-- start SELECTED EXCERPT --

RDF Syntaxes 2.0
David Beckett Position paper
W3C 2010 RDF Next Steps workshop

Author
David Beckett
Email
dave@dajobe.org
Date
10 April 2010
Web
http://www.dajobe.org/

Abstract

This is David Beckett's personal position paper for the W3C RDF Next Steps Workshop primarily dealing with how RDF syntaxes (serializations of the RDF graph) could be worked on in a future RDF working group.

This is my personal position and not that of my employer.

Introduction

My background and interest is in the lower levels of of the semantic web stack - RDF triple data, URIs, formats and storage, rather than higher levels such as inference, reasoning and trust. I have worked on the revising of RDF in 2004 as editor of the RDF/XML (Revised) W3C Recommendation[4], co-editor of the RDF Test Cases W3C Recommendation[5], and in 2008 I co-authored a W3C Team Note on the Turtle[6] RDF Syntax. I have also implemented the RDF model, multiple syntaxes and SPARQL querying in the Redland libraries[7] over the period 2000-present.

With the focus on the practical, I will outline my position primarily on syntax issues as well as some important model-related changes.

In general, the approach to updating RDF should be on improving on items that were discovered during implementations. It should NOT add features that have not been tested in multiple systems in practice over some time. This work should not be a research project.

RDF Model Updates

There are a few RDF model parts that should be deprecated (or removed if that seems possible), in particular reification which turned out not to be widely used, understood or implemented even in the RDF 2004 update.

In terms of additions, there is one major addition that should be added since toolkits and SPARQL have implicitly or explicitly supported it for some time: Named Graphs. There should be an RDF datamodel concept of a graph with a name, and set of graphs forming a dataset. These use cases can be taken from the Linked Data community and SPARQL query execution, especially in the forthcoming SPARQL 1.1 changes. This might mean turning an RDF statement into a 4-part 'quad' which is already a quite common implementation technique for RDF triples to be stored in "quadstores" rather than "triplestores". Other model choices are possible such as triples belonging to (contained by) a graph with a name. Graph names or graph literals have mostly been seen as URIs (IRIs), sometimes blank nodes but hardly ever as RDF literals.

-- end SELECTED EXCERPT --

> _LIST OF TASKS_:
A) From the position paper, extract the passage that begins at the words "My background and" and stops after the words "important model-related changes.".
B) In the position paper, which RDF model part is singled out as one that should be deprecated?

-- start STORED ROWS --

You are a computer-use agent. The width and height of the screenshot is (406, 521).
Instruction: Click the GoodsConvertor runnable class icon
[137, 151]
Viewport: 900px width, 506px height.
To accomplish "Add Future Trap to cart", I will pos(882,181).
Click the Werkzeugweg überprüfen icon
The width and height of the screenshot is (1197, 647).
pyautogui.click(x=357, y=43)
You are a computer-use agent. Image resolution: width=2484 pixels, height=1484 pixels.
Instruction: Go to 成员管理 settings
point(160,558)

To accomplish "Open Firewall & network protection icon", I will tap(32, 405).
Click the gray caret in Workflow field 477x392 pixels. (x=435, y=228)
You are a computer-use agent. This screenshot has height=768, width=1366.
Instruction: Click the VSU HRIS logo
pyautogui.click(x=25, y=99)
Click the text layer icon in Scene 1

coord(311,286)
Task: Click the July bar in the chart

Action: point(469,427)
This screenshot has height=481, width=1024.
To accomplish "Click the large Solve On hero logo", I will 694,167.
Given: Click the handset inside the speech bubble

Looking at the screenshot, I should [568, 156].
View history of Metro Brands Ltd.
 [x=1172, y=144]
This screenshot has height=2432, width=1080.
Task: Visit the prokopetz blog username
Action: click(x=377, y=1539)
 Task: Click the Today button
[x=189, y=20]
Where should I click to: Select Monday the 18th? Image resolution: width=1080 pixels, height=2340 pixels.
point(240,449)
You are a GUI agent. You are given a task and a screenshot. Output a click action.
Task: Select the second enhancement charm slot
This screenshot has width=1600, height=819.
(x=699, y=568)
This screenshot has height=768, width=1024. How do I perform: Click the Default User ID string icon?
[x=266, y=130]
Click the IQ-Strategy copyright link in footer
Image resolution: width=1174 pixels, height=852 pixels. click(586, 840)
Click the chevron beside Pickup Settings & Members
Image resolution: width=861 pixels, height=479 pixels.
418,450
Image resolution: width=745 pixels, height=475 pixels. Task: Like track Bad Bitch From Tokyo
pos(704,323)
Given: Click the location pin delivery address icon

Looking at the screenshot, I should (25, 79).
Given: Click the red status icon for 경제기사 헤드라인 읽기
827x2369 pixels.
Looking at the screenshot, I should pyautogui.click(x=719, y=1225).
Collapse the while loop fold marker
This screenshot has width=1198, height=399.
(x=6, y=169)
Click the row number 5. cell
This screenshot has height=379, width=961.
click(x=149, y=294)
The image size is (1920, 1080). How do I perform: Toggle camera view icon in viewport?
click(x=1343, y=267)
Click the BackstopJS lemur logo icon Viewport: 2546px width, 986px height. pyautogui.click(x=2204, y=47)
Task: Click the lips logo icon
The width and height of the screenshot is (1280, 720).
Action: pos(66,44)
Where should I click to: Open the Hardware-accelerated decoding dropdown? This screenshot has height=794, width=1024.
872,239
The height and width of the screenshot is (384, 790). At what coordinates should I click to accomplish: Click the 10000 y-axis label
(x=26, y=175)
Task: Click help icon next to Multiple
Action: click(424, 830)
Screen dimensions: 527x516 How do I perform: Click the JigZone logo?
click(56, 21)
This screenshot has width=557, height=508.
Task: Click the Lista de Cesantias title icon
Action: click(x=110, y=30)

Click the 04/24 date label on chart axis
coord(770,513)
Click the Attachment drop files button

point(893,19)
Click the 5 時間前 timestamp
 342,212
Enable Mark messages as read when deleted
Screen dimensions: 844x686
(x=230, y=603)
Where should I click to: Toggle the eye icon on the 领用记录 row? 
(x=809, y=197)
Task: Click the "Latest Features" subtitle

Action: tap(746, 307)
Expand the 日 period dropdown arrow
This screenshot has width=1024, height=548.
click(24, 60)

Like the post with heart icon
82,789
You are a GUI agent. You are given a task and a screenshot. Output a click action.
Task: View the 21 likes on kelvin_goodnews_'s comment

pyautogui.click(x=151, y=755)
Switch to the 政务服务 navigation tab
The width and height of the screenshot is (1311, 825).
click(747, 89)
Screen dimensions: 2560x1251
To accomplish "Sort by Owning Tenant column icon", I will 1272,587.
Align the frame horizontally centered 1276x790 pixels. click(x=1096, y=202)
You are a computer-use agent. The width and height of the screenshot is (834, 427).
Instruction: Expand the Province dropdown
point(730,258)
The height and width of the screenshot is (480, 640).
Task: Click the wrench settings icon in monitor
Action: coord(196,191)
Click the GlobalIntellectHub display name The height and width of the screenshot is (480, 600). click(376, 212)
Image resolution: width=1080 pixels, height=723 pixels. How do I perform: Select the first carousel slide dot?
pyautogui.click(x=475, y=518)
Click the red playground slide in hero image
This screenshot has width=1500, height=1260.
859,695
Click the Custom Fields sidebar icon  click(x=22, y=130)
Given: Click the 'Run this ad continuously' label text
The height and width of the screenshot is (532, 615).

-- end STORED ROWS --

> _ANSWER LIST_:
A)
My background and interest is in the lower levels of of the semantic web stack - RDF triple data, URIs, formats and storage, rather than higher levels such as inference, reasoning and trust. I have worked on the revising of RDF in 2004 as editor of the RDF/XML (Revised) W3C Recommendation[4], co-editor of the RDF Test Cases W3C Recommendation[5], and in 2008 I co-authored a W3C Team Note on the Turtle[6] RDF Syntax. I have also implemented the RDF model, multiple syntaxes and SPARQL querying in the Redland libraries[7] over the period 2000-present.

With the focus on the practical, I will outline my position primarily on syntax issues as well as some important model-related changes.

B) Reification, which turned out not to be widely used, understood or implemented.